I'm not into the lordship rhetoric Platt brings, and his approach is somewhat individualistic--everyone decides to do a ministry somewhere, but it's not cohesive. Much of the giving might be un-strategic, like giving an inner city poor person your video game box. But I'm not going to pick at his points, because I think this is good book. He calls for outreach, disciple making, and simple living. All good. All needed.

It kills me to wonder how many American readers will actually do what he suggests, like capping their income and selling their possessions to give to the poor. Many are reading it, but will any act on it? According to him, some people in his church are acting.

Anything that could stir people the way this one has must be saying something right. Read it.

Sunday, February 28, 2010

Acts 19 4 stories Part 1

This series of four seemingly unrelated stories were selected by Luke (with Paul) to tell us something about the remarkable revival in Ephesus. What is the common thread? 5 part series

Sunday, February 7, 2010

Why Pleasure seeking Fails

Just like today, the hedonists seeking self-gratification were able to see their need for Christ.

Saturday, January 16, 2010

More Evidence

The evidence that rampant materialism and wholesale rejection of moral norms and rising narcissism is destroying young people continues to mount.

Martha Irvine's article for the Canadian press
is an article on a recent study headed by Jean Twenge, a San Diego State University psychology professor, and five other universities. The study is based on over 77,000 student who took the MMPI test in 2007 and during the Great Depression in 1938.

The changes measured were striking. On mental health problems, "five times as many students in 2007 surpassed thresholds in one or more mental health categories, compared with those who did so in 1938."
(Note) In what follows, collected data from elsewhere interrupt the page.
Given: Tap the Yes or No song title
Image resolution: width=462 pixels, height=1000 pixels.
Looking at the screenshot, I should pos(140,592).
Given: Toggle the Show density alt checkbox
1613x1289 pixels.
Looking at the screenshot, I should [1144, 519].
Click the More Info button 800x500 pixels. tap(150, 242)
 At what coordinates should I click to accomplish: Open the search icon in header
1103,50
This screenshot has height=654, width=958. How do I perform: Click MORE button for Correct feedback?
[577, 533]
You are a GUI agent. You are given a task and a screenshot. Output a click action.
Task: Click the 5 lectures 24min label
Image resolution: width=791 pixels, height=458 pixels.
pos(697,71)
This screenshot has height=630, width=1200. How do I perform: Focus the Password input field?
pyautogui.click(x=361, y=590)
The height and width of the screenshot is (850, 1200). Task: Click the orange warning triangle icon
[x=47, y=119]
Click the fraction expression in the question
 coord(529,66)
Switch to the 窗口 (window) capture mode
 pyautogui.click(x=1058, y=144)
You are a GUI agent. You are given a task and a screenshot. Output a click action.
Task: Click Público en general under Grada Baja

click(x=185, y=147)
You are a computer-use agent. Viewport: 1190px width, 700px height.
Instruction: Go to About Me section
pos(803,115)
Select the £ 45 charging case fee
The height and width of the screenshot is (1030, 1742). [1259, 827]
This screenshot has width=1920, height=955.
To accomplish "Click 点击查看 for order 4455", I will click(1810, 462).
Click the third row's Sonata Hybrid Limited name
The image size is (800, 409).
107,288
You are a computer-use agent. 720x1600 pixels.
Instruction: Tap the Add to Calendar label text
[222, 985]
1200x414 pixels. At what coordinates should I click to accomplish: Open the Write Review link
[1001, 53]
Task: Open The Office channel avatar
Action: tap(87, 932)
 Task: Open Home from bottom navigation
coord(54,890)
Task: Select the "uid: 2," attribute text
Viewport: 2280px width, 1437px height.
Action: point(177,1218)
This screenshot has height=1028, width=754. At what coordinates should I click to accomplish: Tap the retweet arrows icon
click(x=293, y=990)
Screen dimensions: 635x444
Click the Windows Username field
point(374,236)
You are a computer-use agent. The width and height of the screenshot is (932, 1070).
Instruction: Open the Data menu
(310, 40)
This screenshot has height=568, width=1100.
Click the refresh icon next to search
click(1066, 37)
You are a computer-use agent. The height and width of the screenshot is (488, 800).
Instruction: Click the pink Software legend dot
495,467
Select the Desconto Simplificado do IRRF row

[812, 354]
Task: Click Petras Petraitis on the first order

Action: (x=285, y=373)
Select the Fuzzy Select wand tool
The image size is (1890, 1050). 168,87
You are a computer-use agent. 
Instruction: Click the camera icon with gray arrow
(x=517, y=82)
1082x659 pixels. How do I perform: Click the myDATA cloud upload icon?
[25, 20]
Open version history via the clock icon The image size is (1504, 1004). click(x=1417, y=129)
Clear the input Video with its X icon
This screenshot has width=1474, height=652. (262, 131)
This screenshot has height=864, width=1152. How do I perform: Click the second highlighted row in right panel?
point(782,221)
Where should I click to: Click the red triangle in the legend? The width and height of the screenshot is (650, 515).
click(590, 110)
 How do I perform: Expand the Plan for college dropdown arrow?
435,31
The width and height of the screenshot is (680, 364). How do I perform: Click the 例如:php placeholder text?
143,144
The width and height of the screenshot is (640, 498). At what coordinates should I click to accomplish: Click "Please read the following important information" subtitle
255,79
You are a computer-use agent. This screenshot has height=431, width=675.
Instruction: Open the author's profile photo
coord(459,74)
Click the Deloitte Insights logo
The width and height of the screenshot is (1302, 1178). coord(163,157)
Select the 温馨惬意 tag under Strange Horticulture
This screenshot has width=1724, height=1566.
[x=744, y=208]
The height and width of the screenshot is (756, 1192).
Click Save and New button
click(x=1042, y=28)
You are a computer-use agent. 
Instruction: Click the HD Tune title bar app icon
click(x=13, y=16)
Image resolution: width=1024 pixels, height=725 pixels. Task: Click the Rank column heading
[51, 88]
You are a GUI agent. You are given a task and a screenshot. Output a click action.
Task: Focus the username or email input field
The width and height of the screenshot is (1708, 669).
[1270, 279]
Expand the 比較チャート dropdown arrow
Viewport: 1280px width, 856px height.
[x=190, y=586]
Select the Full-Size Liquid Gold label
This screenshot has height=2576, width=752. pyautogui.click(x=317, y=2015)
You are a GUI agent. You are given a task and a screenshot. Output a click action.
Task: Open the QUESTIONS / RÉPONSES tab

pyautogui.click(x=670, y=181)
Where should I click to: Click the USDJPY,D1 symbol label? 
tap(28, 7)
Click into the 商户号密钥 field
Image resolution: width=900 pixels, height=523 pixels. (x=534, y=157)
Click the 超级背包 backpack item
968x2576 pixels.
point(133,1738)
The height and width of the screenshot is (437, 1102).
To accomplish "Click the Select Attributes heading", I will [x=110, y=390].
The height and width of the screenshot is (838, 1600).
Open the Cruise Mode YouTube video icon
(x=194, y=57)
They also documented greatly elevated levels of "'hypomania,' a measure of anxiety and unrealistic optimism (from 5 per cent of students in 1938 to 31 per cent in 2007," and depression, which went from
from 1 per cent to 6 per cent.

Twenge said the most current numbers may even be low given all the students taking antidepressants and other psychotropic medications, which help alleviate symptoms the survey asks about.
Twenge earlier documented similar problems in young people today in Generation Me: Why Today's Young Americans Are More Confident, Assertive, Entitled - and More Miserable Than Ever Before.
"Several studies also have captured the growing interest in being rich, with 77 per cent of those questioned for UCLA's 2008 national survey of college freshmen saying it was "essential" or "very important" to be financially well off."
Twenge has a website about her new book, The Narcissism Epidemic which documents the current shift affecting both students and their parents in America.